Every year, Digital Ocean organizes Hacktoberfest, an event meant to promote Open Source involvement. Everyone who registers and creates 4 Pull Requests in October on GitHub receives a T-Shirt. Many Open Source projects mark issues with a “Hacktoberfest” label to indicate their appreciation of new contributors.

The last few Hacktoberfest’s, I have been contributing to existing projects. This year, I decided to start a small project of my own, Helm Cabin. I didn’t find an application that displays the data managed by Tiller without introducing additional abstractions. I decided to scratch my own itch and implemented Helm Cabin as part of Hacktoberfest 2019.

Helm Cabin displays all releases with any status (deleted, deployed, superseded, etc.) that Tiller knows about in a web-based interface. The overview table refreshes automatically every few seconds. The idea was to create an application that can be used as a dashboard.

Overview page

Overview page

Furthermore, additional information can be displayed for any release:

  • Revisions
  • Rendered Manifest
  • Chart templates
  • Chart values
  • Chart files
Release details page

Release details page

The application is quite minimalistic because I wanted to keep my time investment small. Feature creep and premature optimization are enemies if the goal is to publish something usable quickly. For example, no CSS framework was used. A great feature that was out of scope was a way to filter the releases on the overview page. For example, the user could decide he is only interested in failed and deployed releases. Another feature I didn’t implement was paging on the release overview page. All readers are invited to contribute ;)

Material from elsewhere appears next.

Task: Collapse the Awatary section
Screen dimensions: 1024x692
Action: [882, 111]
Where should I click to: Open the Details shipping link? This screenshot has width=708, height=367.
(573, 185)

Besides “scratching my itch”, the main goal was to learn. The chosen technologies reflect this goal: the frontend is implemented with VueJS and the backend with Golang. Having used React and Angular in the past, VueJS felt familiar quickly. I have also used Golang previously, but mostly for CLI tools. Communicating with Tiller was straighforward thanks to the gRPC API that is also used by the Helm CLI.

To simplify deployment in Kubernetes, I created a Helm chart for Helm Cabin. I learned how to host a Helm repository with GitHub pages. Stay tuned for a blog post explaining how to do it and how to automate chart publishing with GitHub actions.

If I find the time, I will extend Helm Cabin with Helm 3 support. In conclusion, the outcome is nice considering the small amount of time invested. Hacktoberfest 2019 was a lot of fun and a great learning experience once again.

Edit: support for Helm 3 was added to Helm Cabin in the meantime.